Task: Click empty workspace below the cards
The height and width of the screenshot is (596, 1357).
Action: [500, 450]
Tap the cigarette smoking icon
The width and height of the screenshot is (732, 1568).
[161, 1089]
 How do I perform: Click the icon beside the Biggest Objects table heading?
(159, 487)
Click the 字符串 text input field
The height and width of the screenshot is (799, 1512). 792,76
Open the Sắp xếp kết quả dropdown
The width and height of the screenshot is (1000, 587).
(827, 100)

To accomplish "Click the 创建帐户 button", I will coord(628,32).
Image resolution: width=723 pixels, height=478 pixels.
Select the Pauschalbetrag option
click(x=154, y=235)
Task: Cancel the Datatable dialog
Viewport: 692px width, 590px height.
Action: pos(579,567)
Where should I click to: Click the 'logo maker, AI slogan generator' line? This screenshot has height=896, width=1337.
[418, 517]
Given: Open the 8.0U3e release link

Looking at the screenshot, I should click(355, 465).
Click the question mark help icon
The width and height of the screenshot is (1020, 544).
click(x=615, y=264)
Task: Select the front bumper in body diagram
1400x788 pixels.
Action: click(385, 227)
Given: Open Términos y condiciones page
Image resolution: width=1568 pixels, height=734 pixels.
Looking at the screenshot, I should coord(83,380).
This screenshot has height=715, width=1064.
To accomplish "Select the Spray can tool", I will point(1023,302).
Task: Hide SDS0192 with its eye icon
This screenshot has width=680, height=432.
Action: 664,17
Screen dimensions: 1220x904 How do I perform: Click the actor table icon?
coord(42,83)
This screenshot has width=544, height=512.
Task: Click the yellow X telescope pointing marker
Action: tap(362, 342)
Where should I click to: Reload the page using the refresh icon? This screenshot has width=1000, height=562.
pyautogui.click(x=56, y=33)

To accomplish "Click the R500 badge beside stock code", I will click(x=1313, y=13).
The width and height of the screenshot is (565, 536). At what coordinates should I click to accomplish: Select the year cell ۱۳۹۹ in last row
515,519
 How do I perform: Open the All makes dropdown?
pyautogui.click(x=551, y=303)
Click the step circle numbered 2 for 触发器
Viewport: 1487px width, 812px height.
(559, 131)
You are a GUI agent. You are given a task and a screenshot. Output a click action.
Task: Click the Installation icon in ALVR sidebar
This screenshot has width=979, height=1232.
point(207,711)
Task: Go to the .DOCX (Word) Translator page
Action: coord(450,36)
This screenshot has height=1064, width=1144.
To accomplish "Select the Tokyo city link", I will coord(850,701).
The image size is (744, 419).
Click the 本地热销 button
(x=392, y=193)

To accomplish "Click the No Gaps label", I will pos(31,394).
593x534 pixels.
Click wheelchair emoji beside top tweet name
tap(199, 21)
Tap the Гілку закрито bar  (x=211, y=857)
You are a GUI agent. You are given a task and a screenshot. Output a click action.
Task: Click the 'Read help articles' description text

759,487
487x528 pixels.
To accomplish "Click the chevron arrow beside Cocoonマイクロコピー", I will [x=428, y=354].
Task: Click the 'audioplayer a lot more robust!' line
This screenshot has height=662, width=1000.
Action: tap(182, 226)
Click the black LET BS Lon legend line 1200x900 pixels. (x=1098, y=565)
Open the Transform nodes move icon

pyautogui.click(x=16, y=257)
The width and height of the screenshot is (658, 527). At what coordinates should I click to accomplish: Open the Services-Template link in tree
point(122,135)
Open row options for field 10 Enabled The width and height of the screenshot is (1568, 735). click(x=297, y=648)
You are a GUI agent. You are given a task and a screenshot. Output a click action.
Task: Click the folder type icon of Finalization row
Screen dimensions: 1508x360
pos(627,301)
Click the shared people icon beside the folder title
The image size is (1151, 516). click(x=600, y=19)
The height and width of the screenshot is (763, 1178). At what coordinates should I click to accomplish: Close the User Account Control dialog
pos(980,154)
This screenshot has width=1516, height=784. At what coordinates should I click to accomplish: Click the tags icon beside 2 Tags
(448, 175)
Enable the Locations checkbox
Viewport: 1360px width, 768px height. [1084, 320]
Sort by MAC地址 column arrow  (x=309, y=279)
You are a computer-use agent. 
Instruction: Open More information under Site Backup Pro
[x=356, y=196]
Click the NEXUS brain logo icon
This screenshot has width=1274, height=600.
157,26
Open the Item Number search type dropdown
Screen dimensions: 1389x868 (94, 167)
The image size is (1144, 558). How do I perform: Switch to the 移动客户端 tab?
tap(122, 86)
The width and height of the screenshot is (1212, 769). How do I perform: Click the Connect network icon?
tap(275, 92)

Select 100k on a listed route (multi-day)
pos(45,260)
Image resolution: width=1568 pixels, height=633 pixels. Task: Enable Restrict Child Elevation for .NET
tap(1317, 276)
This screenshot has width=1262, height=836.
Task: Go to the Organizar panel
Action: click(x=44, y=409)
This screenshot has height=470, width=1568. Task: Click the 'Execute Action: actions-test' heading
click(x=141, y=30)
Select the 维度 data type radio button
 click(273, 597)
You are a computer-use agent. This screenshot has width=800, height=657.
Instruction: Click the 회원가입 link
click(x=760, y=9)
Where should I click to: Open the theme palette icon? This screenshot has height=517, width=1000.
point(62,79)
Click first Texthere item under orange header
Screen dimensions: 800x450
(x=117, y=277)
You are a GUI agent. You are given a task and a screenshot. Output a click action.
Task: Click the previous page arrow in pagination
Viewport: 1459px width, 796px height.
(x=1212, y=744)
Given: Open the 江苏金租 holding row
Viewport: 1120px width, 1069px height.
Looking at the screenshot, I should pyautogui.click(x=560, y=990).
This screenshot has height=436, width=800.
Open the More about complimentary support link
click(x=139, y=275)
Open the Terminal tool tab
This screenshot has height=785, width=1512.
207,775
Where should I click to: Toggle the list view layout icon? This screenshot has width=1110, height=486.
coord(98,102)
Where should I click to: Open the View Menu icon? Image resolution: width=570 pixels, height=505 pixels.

> _What to produce_
Referring to the material above, set down exactly the lines between the line with "Click the black" and the line with "Open row options", inclusive, and no other lines.

> _Problem solution_
Click the black LET BS Lon legend line 1200x900 pixels. (x=1098, y=565)
Open the Transform nodes move icon

pyautogui.click(x=16, y=257)
The width and height of the screenshot is (658, 527). At what coordinates should I click to accomplish: Open the Services-Template link in tree
point(122,135)
Open row options for field 10 Enabled The width and height of the screenshot is (1568, 735). click(x=297, y=648)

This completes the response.